The sky was a solid steel wool gray and in winter irony the tree stood completely exposed. It was a large tree, with a trunk that split into two several feet up. Those trunks flourished into several smaller looking trees of branches. All exposed. Dulled white against the static sky. It looked strong, unwavering. I had turned my head and briefly glanced at the tree before retuning my gaze to the traffic signal and the brake lights of the car ahead of me. For some reason, I was drawn back to the tree and stared at the upper branches. They were still…
No. Wait. They were swaying in the wind. There was movement. I looked again. Like an optical illusion depending on how you looked the branches could be seen as moving or still.
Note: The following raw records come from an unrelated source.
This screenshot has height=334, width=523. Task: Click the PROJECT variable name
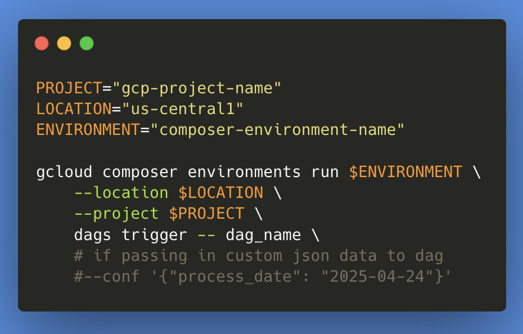[69, 88]
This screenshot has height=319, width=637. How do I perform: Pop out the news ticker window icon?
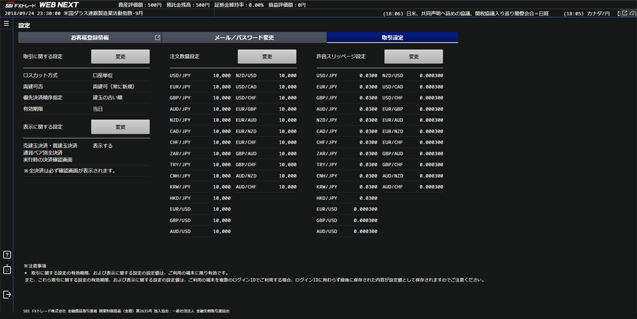pos(625,13)
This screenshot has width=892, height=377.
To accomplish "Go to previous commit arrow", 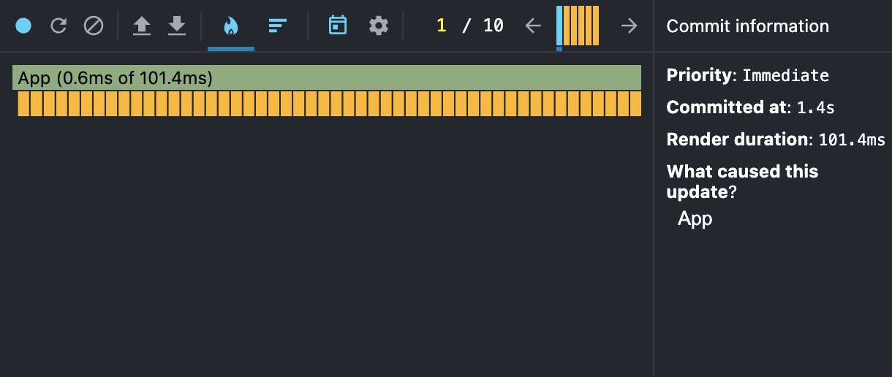I will (x=534, y=26).
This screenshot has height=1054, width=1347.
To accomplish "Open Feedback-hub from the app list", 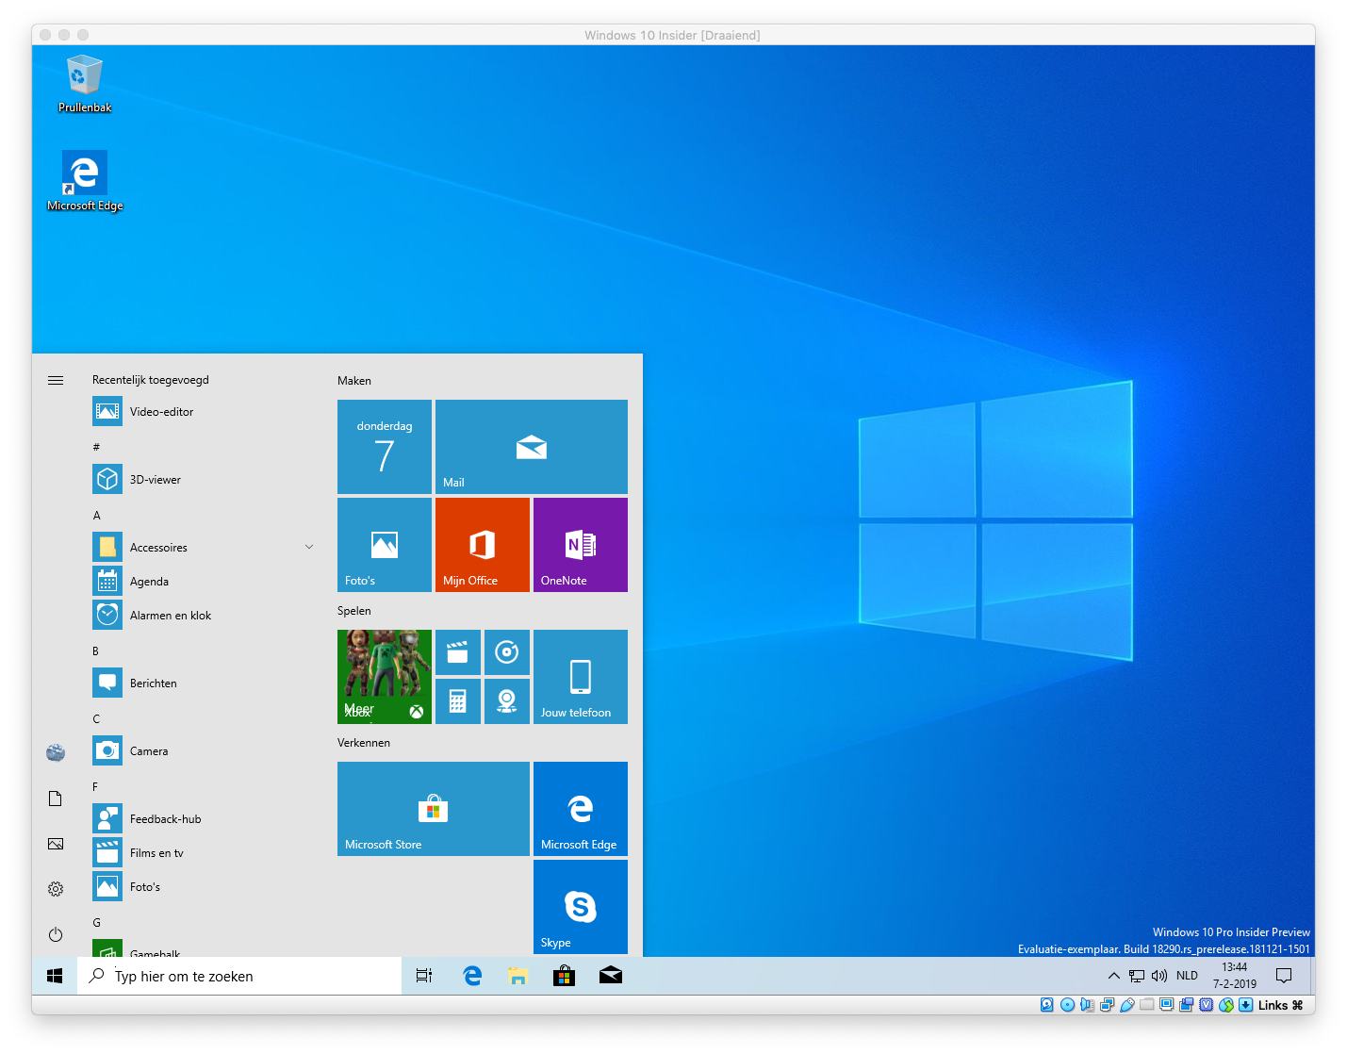I will [165, 819].
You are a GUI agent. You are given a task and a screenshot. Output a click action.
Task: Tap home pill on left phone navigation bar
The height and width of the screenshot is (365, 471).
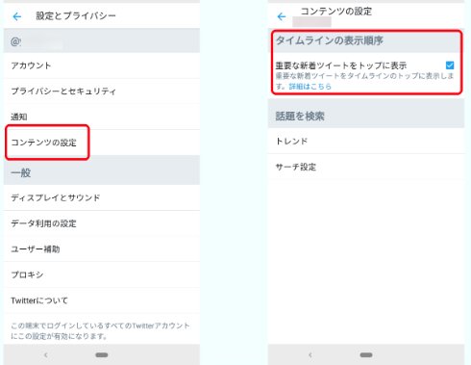[x=102, y=354]
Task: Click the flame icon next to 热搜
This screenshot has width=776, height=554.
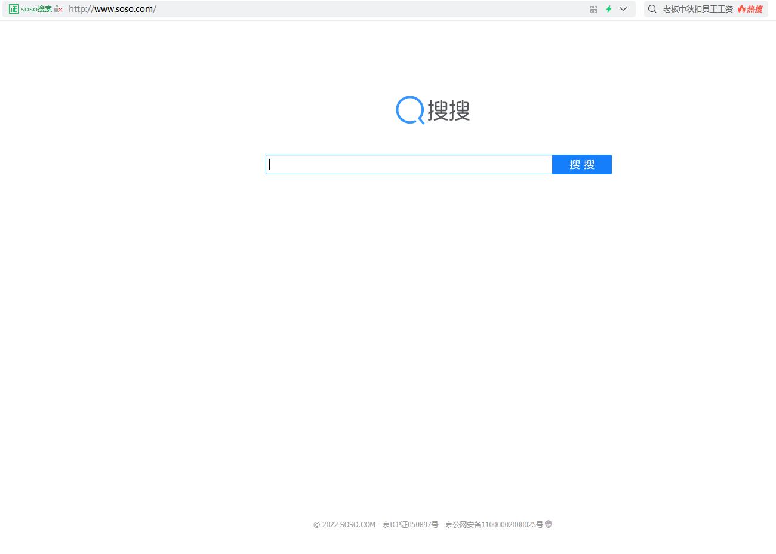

The light turned green and I drove on towards home. But the image of the tree stuck with me and I began to think. How often do we look at people around us, and see them as strong and unmoving even when they have been laid bare by life’s circumstances? Pillars of faith – the kind we struggle to find even in less soul-bearing situations. But I wonder…if we took time to look a little longer, a littler further in… ask a few more questions….offer a little longer hug, would we see the sway? Might we see the wavering emotions and the constant battle to fight the harsh cold winds? And just might we feel a little more human? A little more connected? And while we can’t erase someone’s hurt or pain anymore than we can stop the wind from blowing in the trees, perhaps we can offer a moment’s reprieve with a simple acknowledgement of “I see you and those wind-blown places are important to me. I’ve been there too.”
Maybe it’s your branches that are bent and battered. This is me asking how your heart really is. This is me letting you know that I see you and I’ve been there.
And like seasons always do – they change. The harsh blasts of winter fade. Soon, spring will come with new life and leaves and warm gentle breezes.